▶ Text segment:
_ _ _ _ _
I am lazy. My natural inclination is to do nothing, all the time. If no one interrupted me, I could probably read for at least seven years before noticing any time had passed.

I’ve spent years searching for the magical cure to my laziness. I’ve tried using SMART goals, building habits and creating detailed Calendars for Change. Nothing stuck. I’d be hyper productive for a few weeks and then drift back into my natural state of being.

I suspect I’m not alone in this.

There are tons of blogs, books, and speeches floating around in the world about how to do things. How to write a book, finish a screenplay, paint a painting. For those privileged enough to have a dream beyond mere survival, one of the great struggles of life is getting yourself to do the things you actually want to do.

This struggle is nothing new. Paul wrote about it in a letter to the Christian church in Rome in the first century.

“For I do not understand my own actions. For I do not do what I want, but I do the very thing I hate.”

(Romans 7:15 ESV)

This is the story of my life. I hate passivity and laziness, yet I often live in those states. I know what I want to do, but the gap between it and what I actually do is vast. It is exhausting, to fail at something so simple.

Ben Hardy has written, “it’s actually far more exhausting to not work than it is to work.”

This is so true. Pursuing goals take energy, yes. But not pursuing thing them takes even more.

Most of the advice I’ve seen about how to make yourself do the thing you want to do essentially boils down to: if you really want to, you will do it.

This is not true. Plenty of people want to start companies, travel the world, or direct movies. Most of them take no action toward doing these things.

I’ve always found this advice useless. I want to do so many things and I do so few.

This year, though, I’ve discovered the secret to making myself productive and achieving my goals. It’s simple: trick myself.

That’s right. The easiest way to start is to trick yourself into doing it. Once I threw away all that hogwash about chasing dreams and artistic passion and focused on what actually motivated me, I discovered that playing mind games was the best way to get myself to do the things I wanted to be doing.
_ _ _ _ _
▶ Stored data:
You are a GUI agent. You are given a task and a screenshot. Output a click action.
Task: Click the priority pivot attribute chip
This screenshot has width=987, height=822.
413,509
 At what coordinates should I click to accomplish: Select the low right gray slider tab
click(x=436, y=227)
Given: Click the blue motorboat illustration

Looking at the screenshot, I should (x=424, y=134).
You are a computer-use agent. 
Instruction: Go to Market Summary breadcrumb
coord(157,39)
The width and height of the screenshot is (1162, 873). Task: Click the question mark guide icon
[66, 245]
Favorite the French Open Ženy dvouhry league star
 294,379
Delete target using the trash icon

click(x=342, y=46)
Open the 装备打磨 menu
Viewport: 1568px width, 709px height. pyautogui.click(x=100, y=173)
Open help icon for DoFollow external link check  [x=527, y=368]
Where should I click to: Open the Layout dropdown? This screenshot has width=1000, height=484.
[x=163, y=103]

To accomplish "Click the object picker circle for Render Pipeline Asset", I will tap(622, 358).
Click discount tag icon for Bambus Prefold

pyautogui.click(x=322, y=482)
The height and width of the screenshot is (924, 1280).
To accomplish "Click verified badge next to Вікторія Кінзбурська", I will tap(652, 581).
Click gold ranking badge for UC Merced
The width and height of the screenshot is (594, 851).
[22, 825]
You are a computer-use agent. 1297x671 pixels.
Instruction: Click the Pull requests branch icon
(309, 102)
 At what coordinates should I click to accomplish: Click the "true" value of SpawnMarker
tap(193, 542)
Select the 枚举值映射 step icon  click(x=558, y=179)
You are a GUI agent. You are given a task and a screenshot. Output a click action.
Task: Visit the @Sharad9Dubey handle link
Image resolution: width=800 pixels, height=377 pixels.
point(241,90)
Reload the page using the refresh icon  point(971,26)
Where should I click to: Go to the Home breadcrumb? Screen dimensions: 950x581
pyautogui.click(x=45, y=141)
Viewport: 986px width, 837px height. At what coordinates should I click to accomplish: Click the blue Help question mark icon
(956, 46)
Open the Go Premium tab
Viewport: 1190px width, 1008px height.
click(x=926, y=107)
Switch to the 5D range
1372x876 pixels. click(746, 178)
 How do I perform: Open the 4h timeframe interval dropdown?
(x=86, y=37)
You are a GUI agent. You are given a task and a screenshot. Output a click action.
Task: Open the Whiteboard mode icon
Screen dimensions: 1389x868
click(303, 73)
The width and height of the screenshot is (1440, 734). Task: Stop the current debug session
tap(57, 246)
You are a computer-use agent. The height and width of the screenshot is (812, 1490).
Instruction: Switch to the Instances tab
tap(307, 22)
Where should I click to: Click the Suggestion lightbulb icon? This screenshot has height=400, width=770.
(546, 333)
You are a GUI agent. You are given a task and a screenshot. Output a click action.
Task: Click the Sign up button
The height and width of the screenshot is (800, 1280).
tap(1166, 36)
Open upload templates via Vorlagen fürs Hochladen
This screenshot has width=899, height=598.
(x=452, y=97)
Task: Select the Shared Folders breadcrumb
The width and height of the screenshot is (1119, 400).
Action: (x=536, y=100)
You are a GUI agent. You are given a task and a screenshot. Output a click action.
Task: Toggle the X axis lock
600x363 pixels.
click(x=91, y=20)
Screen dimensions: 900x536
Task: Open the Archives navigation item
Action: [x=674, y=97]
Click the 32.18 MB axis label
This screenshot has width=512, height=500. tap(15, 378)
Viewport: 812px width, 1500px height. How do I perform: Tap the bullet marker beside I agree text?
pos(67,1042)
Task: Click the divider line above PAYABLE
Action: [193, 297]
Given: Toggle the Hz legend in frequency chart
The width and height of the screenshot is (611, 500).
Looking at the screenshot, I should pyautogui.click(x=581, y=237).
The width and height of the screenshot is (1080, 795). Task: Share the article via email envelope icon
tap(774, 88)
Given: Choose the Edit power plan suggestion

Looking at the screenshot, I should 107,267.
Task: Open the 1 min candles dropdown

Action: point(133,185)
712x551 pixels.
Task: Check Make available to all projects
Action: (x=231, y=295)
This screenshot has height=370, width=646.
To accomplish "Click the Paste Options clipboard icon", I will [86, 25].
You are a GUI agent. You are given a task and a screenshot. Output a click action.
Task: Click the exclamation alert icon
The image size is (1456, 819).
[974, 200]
_ _ _ _ _
▶ Requests:
1. In the essay on laziness, to whom did Paul write the letter that is quoted?
2. Extend the essay on laziness, picking up after its final sentence.

▶ Outputs by task:
1. To the Christian church in Rome, in the first century.

2.
Here’s a few tips for tricking yourself into doing something:

1. Figure out what motivates you

First, it’s important to identify what motivates you. I am motivated by external expectations.

I don’t bail on plans with friends and I always turn projects in on time at work. It’s meeting internal expectations that I struggle with.

You might be the opposite. Maybe it’s easy for you to finish something when it’s a personal project, but you bristle at the thought of an employer deadline or outer expectations.

Gretchen Rubin has written an entire book about the four ways people respond to expectations called The Four Tendencies. You can take the quiz to found out how you respond to expectations here.

Once you’ve identified what motivates you it’s time to figure out how work within that framework.

This is tricky for internal goals—it can feel hopeless. How on earth can I motivate myself to do something if I only do things for other people?

Simple. I turned my internal goals into external deadlines. I will not work out unless I have to. This year I started signing up for races and telling people I was running them. Now I have to train because I’ve spent money on a race. I love deadlines and so this system works really well for me.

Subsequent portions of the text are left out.